Lorsque ce rapport fut parvenu à Rome, le car­dinal Fesch et surtout Madame mère voulurent qu’il fût soumis à l’appréciation des médecins les plus habiles. Le docteur Mucchielli, médecin de Madame, et les professeurs à l’Université, Jean – Baptiste -Bomba, Pierre Lupi, Dominique Morichini et Joseph Sisco, en firent un examen approfondi, à la suite  duquel ils rédigèrent et signèrent, le 1er février 1819, la consultation suivante, que je crois devoir placer ici :

 

Nous, soussignés, réunis pour consulter sur la santé de l’empereur Napoléon, après avoir examiné avec soin un rapport du docteur O’Méara, qui a soi­gné le malade jusqu’au 25 juillet 1818, nous som­mes accordés dans les idées suivantes :

1° La maladie de l’auguste patient consiste dans une obstruction de foie et une discrasie scorbu­tique ;

2° Les moyens de s’opposer à la première ma­ladie sont : une diète tempérée par des végétaux frais, des fruits subacides, des substances animales faciles à digérer et propres à fournir un chyle adou­cissant. L’exercice en plein air, à pied, à cheval, en voiture : une habitation qui soit aérée, exposée aux vents les plus sains et les plus salubres, et, enfin, l’usage de remèdes qui adoucissent et n’excitent pas le système, sont autant de moyens qu’on em­ploiera avec succès.
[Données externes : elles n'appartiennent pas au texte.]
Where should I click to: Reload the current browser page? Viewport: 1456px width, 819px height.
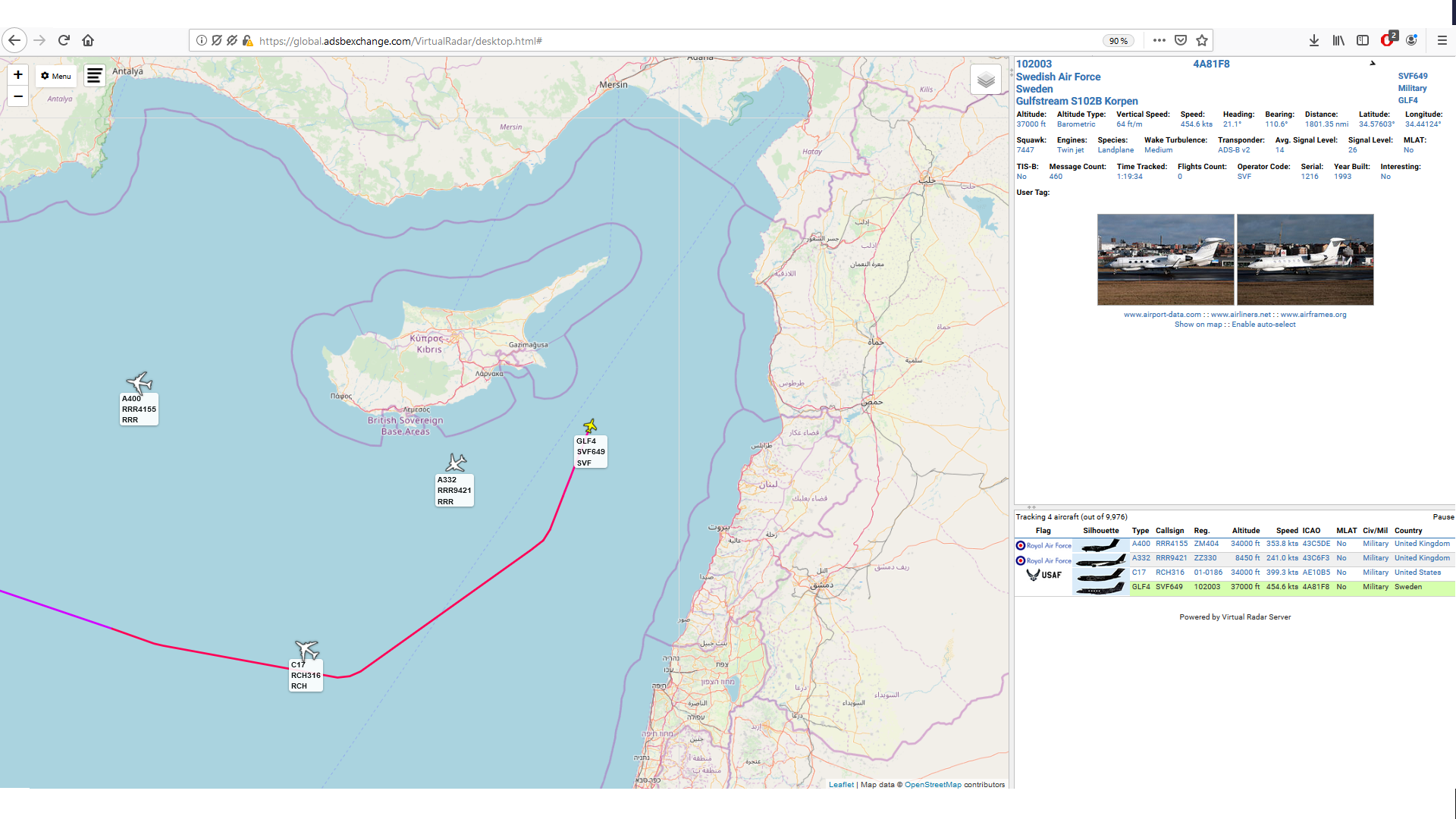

L’extrait de cicuta, l’acétate de potasse et un peu d’eau minérale salée, du genre de celle de Tetteccio, en Toscane, méritent cepen­dant la préférence ;

3° Si l’usage de ces médicaments ne relâchait pas le ventre, on pourrait y joindre, deux ou trois fois la semaine, une petite dose de pilules compo­sées de savon, de rhubarbe, de sulfate de soude ou de potasse, et pétries avec de l’extrait de tarrassacô, que le malade prendrait avant le souper;

4° Pour détruire la discrasie scorbutique, il faudrait, outre les trois premiers moyens indiqués dans le paragraphe précédent, employer les sucs dépurés des plantes antiscorbutiques; de la fuma- rosa (fumeterre), du baccabunga (veronica baccabunga), du nasturio aquatico (nasturzium aqualicum), et du cochléaria surtout. On peut, pour rendre aux gen­cives la consistance et la vigueur qu’elles doivent naturellement avoir, faire usage d’un opiat dentifrice avec des plantes antiscorbutiques pulvérisées, et pétries avec une conserve de roses ;

5° Le vice hépatique disparaissant avec ses con­séquences, le défaut d’appétit et les vents surtout, on pourrait employer le petit lait de jument ou d’ânesse, mêlé à quelques sucs de plantes amères non aromatiques, parmi lesquelles on doit choisir de préférence les diverses espèces de chicorée ;

6° Enfin, dans la saison la plus chaude, on peut, si le vice scorbutique ne s’y oppose pas, et que la continuation ou l’augmentation de l’obstruc­tion du foie l’exige, appliquer, mais avec prudence, des bains froids ou, au moins, peu chauds, ainsi que des douches sur l’hypocondre droit.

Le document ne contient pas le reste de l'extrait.